Data on locating visible targets
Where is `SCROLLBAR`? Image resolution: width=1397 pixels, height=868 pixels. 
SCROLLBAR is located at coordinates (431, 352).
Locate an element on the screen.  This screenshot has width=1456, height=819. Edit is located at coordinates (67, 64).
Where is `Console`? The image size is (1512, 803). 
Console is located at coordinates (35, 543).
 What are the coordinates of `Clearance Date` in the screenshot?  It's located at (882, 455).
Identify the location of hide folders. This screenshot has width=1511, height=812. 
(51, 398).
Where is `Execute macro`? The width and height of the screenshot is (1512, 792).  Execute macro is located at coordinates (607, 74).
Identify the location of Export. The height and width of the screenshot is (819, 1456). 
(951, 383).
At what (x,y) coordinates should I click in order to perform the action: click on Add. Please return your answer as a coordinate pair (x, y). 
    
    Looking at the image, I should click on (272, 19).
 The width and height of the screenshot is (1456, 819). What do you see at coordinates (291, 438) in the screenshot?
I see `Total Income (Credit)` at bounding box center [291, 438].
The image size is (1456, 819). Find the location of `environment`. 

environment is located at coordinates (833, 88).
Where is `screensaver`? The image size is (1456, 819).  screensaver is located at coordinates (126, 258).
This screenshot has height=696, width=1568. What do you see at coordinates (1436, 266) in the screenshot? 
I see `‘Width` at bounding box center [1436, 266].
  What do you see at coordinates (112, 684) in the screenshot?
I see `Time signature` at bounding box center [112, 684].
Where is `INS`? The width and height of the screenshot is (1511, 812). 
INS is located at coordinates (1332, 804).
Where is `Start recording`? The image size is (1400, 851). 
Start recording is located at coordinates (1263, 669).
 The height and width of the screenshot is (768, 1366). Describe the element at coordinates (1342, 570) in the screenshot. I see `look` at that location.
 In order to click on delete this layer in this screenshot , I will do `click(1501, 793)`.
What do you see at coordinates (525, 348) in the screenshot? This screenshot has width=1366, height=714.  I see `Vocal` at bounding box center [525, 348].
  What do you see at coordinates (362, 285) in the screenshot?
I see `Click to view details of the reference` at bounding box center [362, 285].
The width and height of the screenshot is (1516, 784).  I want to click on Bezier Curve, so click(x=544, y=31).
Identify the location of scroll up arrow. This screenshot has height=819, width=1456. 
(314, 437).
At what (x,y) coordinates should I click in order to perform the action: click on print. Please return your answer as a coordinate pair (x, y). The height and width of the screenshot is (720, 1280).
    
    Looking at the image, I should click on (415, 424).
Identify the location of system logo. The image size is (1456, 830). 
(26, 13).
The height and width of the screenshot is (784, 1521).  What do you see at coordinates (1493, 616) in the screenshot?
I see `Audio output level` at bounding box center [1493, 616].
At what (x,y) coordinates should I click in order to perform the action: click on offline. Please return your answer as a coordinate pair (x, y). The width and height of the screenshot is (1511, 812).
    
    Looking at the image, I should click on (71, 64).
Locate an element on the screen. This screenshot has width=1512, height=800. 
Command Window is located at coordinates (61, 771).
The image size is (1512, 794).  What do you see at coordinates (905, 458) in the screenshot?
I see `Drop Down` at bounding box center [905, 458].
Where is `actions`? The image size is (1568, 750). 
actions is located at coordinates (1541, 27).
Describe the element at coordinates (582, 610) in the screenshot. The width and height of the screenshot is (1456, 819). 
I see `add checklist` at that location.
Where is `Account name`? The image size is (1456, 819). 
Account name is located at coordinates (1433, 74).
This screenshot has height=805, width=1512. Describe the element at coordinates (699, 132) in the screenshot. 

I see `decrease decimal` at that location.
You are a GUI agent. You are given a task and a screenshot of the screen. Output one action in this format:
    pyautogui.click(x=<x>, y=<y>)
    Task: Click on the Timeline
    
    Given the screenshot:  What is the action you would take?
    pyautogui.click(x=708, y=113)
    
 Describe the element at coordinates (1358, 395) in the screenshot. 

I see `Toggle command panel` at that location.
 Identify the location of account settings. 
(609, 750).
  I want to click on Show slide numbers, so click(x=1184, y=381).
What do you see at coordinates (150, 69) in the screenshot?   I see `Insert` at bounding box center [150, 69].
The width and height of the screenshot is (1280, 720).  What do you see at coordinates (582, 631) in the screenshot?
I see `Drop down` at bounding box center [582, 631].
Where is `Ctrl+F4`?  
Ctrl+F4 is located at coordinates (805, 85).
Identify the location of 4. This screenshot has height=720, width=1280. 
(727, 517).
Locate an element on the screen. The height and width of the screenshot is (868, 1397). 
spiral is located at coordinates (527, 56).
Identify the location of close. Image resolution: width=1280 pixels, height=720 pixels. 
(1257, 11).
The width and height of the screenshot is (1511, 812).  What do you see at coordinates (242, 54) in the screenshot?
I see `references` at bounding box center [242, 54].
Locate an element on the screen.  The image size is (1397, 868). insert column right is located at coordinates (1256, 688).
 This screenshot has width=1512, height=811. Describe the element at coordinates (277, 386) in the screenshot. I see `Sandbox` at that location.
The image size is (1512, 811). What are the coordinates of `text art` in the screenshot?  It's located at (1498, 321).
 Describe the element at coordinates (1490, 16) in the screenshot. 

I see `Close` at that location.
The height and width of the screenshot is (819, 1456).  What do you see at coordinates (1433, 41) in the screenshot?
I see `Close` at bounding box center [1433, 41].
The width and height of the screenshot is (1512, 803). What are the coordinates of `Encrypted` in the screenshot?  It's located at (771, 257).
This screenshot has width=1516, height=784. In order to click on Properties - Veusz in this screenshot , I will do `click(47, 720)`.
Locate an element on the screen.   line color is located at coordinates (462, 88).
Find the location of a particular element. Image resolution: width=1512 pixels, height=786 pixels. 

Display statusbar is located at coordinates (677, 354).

### TASK OBJECTIVE
Quote the entries above verbatim, starting with the line containing "Locate an element on the screen. The" and continuing through the end of the entries.

### TASK ANSWER
Locate an element on the screen. The height and width of the screenshot is (868, 1397). 
spiral is located at coordinates (527, 56).
Identify the location of close. Image resolution: width=1280 pixels, height=720 pixels. 
(1257, 11).
The width and height of the screenshot is (1511, 812).  What do you see at coordinates (242, 54) in the screenshot?
I see `references` at bounding box center [242, 54].
Locate an element on the screen.  The image size is (1397, 868). insert column right is located at coordinates (1256, 688).
 This screenshot has width=1512, height=811. Describe the element at coordinates (277, 386) in the screenshot. I see `Sandbox` at that location.
The image size is (1512, 811). What are the coordinates of `text art` in the screenshot?  It's located at (1498, 321).
 Describe the element at coordinates (1490, 16) in the screenshot. 

I see `Close` at that location.
The height and width of the screenshot is (819, 1456).  What do you see at coordinates (1433, 41) in the screenshot?
I see `Close` at bounding box center [1433, 41].
The width and height of the screenshot is (1512, 803). What are the coordinates of `Encrypted` in the screenshot?  It's located at (771, 257).
This screenshot has width=1516, height=784. In order to click on Properties - Veusz in this screenshot , I will do `click(47, 720)`.
Locate an element on the screen.   line color is located at coordinates (462, 88).
Find the location of a particular element. Image resolution: width=1512 pixels, height=786 pixels. 

Display statusbar is located at coordinates (677, 354).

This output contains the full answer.